◆ **Required task**
Reproduce the stretch of items from the start through the line containing "[x=254, y=50]", with "mention" swapped for "reference" and everything else unchanged. Leave the pictures out.

◆ **Supplied entries**
____
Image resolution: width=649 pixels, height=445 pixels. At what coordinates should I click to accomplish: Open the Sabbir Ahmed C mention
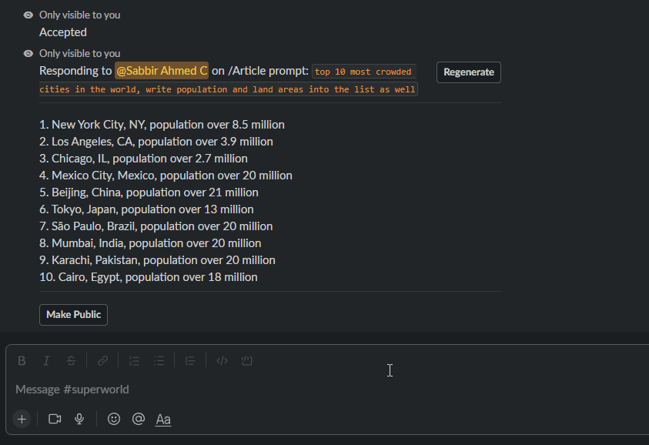[161, 70]
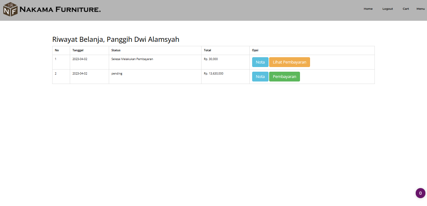Click the Opsi column header
427x206 pixels.
[x=254, y=50]
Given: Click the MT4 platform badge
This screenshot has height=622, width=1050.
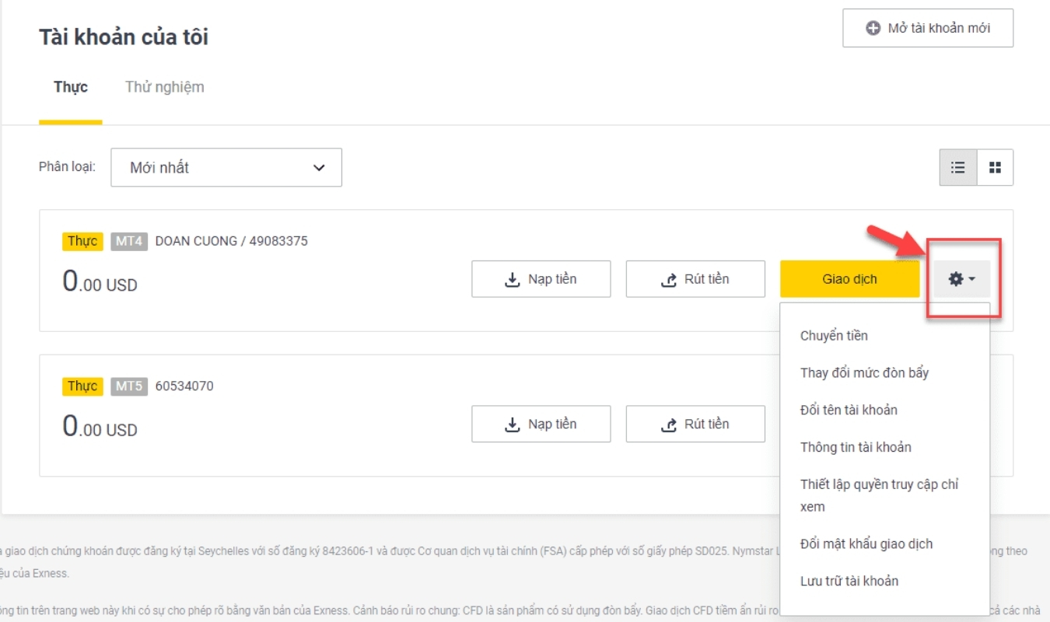Looking at the screenshot, I should point(129,241).
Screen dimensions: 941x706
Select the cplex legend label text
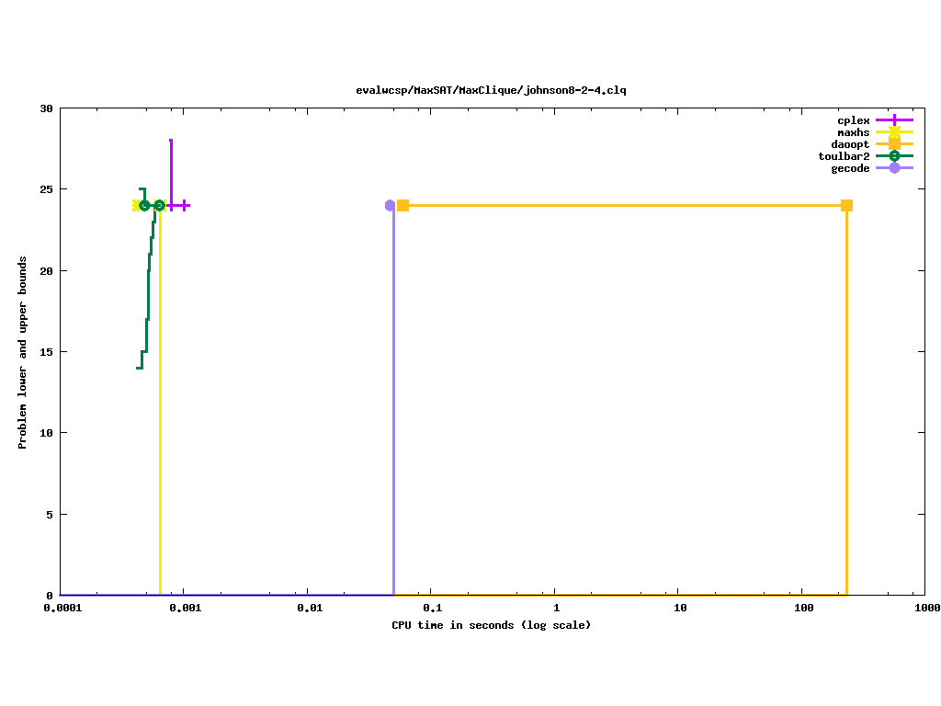coord(853,120)
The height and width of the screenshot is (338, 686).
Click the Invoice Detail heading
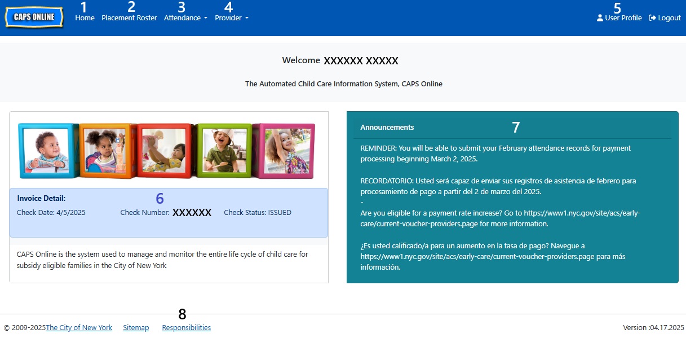pos(41,199)
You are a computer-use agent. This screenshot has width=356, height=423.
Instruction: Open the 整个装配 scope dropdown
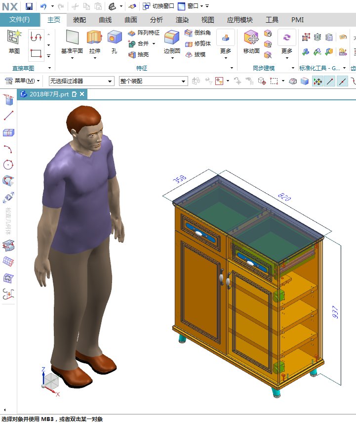pos(153,81)
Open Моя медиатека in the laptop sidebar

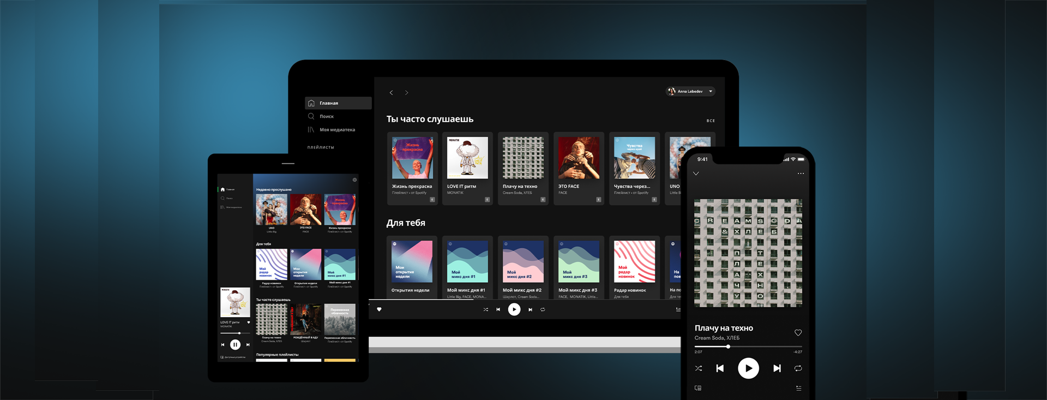point(336,130)
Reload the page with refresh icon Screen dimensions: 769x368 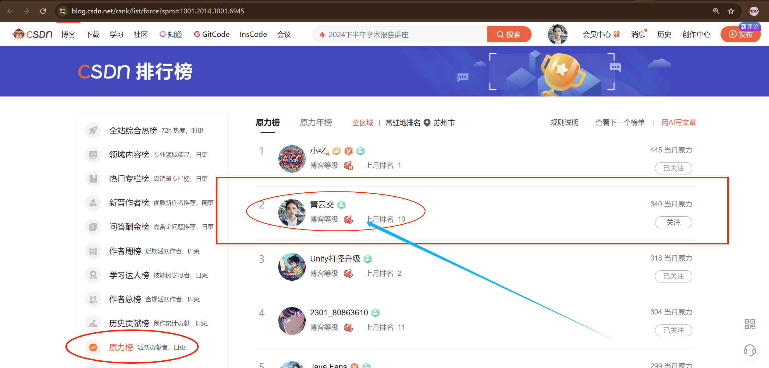point(43,11)
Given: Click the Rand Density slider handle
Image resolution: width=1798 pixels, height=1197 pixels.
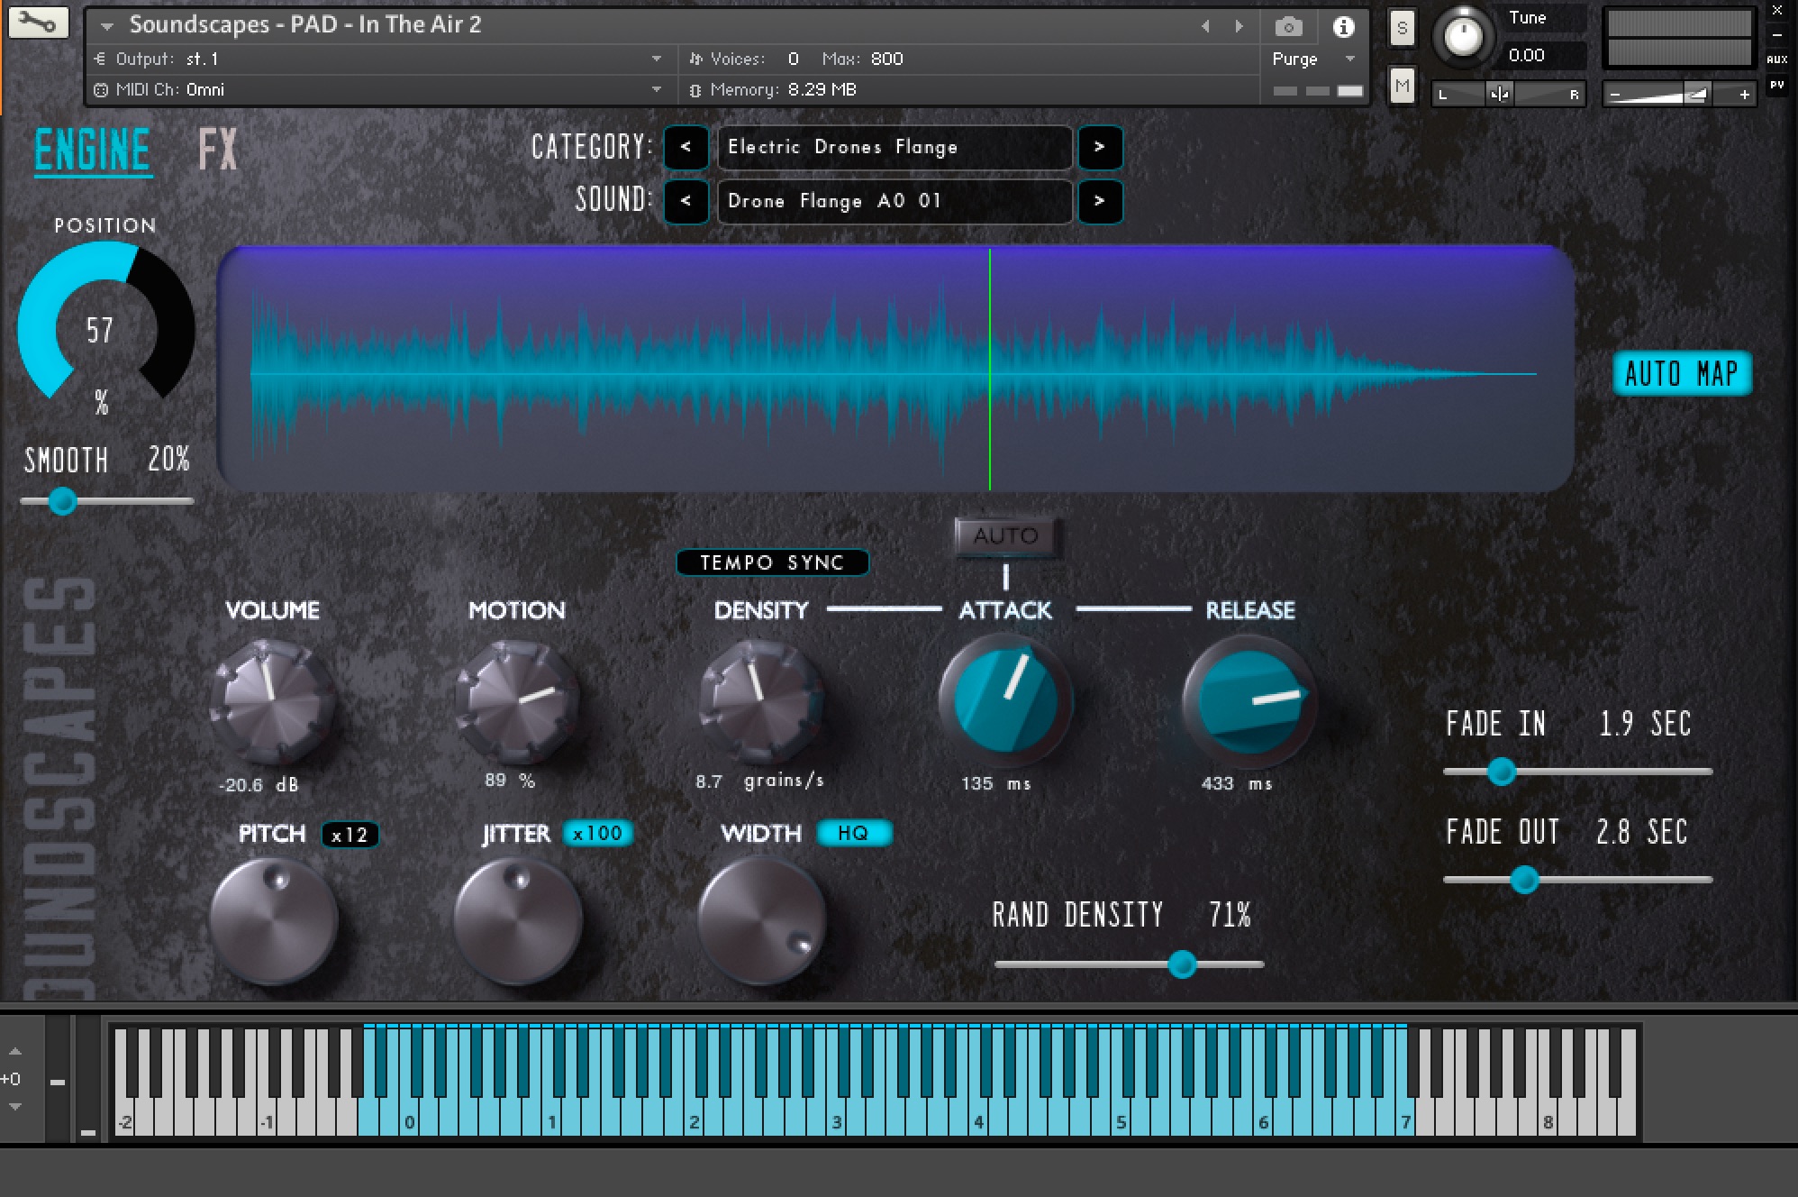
____
◆ **Written solution**
Image resolution: width=649 pixels, height=445 pixels. At what coordinates should I click to accomplish: Open the Sabbir Ahmed C reference
[161, 70]
Click the Opsi column header
427x206 pixels.
[x=254, y=50]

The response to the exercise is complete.